Perayaan ini tidak hanya melibatkan anak-anak dan pemuda, namun juga seluruh anggota masyarakat, dengan pembagian peran yang simbolis mengikuti arah mata angin dan dewa pelindung. Eka Santa mengungkapkan jika tradisi tersebut termasuk sebagai panglukatan Agung diawali dengan mendak atau mengambil tirta (air suci, Red) di dua sumber mata air yang berbeda. Krama yang menuju arah barat, yakni ke Tuntunan Ratu di Pantai Segara kompak mengenakan pakaian adat serba berwarna kuning dengan membawa kendi berjumlah tujuh. Sedangkan krama yang menuju arah timur yakni ke Pantai Suwung mengenakan pakaian adat berwarna serba putih dengan membawa kendi berjumlah lima. Selanjutnya air pantai yang mereka dapat dari hasil pengambilan di kedua sumber mata air tersebut dituangkan ke dalam kendi, yang mana pada saat membawa air ke Banjar akan diiringi dengan gamelan Baleganjur.

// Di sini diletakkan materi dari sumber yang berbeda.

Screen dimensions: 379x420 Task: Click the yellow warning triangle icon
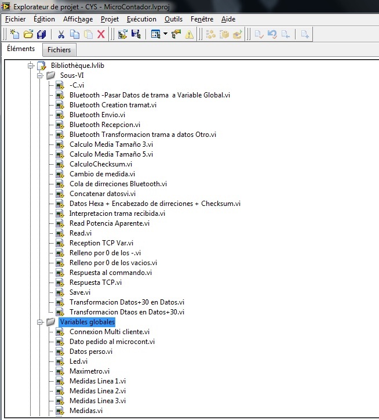click(x=189, y=34)
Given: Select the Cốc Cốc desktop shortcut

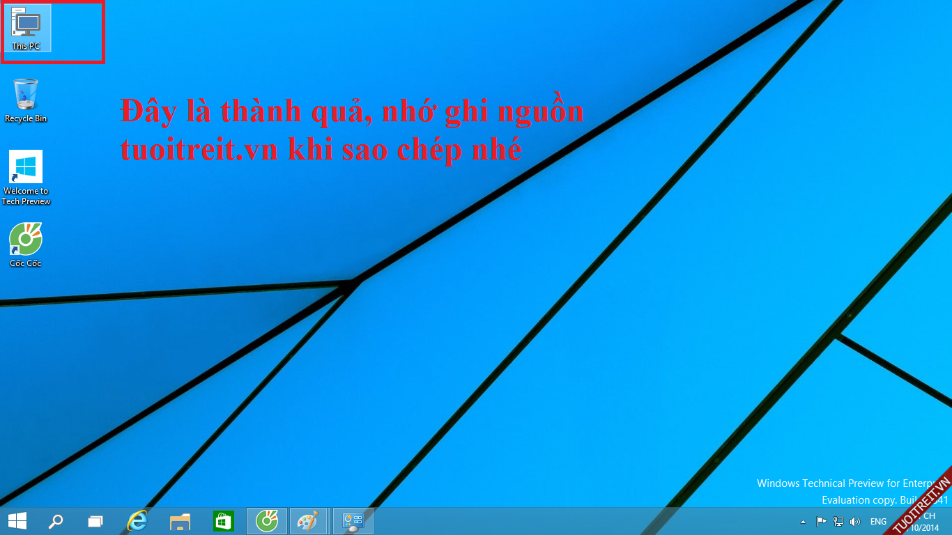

Foto: Prosesi mendak atau mengambil air suci di dua mata air di kawasan pesisir Jimbaran sebelum pelaksanaan Siat Yeh atau Perang Air di Banjar Teba, Desa Adat Jimbaran, Badung. -YUDA
“Siat Yeh ini pesertanya kami utamakan dari anak-anak, pemuda dan didampingi oleh orang tuanya. Kami bagi personelnya dari per natah bagian timur dan barat. Dari busana pun menyimbolkan dari pada letak Catur Dewata, dimana timur adalah Dewa Iswara dengan warna putih dan uripnya berjumlah lima. Kalau di barat dengan warna kuning yakni Dewa Maha Dewa dengan uripnya 7, sehingga kendi dan caratnya berjumlah 7,” paparnya.
Sesampainya di Banjar, para krama dibagi menjadi dua kelompok berdasarkan sisi timur dan barat, sesuai dengan warna yang telah ditentukan. Dengan menggunakan cetok atau batok kelapa terbelah dua sebagai wadah, mereka saling melemparkan air sambil bernyanyi, menambah euforia di antara peserta. “Tradisi ini mengadopsi konsep Tri Murti, dengan tiga ronde yang melambangkan penciptaan, pemeliharaan, dan pemusnahan, simbol dari siklus kehidupan itu sendiri,” tambahnya sembari mengatakan jika setiap ronde diikuti dengan nyanyian yang diulang tiga kali, menambah semangat dan kekompakan di antara para peserta.
Setelah berlangsungnya tradisi Siat Yeh, dilakukan ritual pemurnian dengan tirta khusus, air suci yang dimohonkan dari Pura Ulun Siwi, diikuti oleh sebuah sesi pembersihan, menandakan berakhirnya acara tersebut. Keseruan dan partisipasi dari hampir 200 krama menunjukkan dukungan yang kuat dari masyarakat Banjar Teba.
Kegiatan ini tidak hanya menjadi sarana pelestarian budaya tetapi juga menumbuhkan rasa kebersamaan dan kekompakan di antara warga. Ke depannya, Santa berharap pihaknya bisa mengundang krama dari banjar lain di Desa Jimbaran untuk ikut serta, dengan harapan besar bahwa tradisi Siat Yeh ini dapat berkembang menjadi sebuah festival tahunan yang dinamakan Jimbaran Festival. “Saya berterima kasih kepada masyarakat Banjar Teba dengan semangat dan antusias dari pada krama,” pungkasnya.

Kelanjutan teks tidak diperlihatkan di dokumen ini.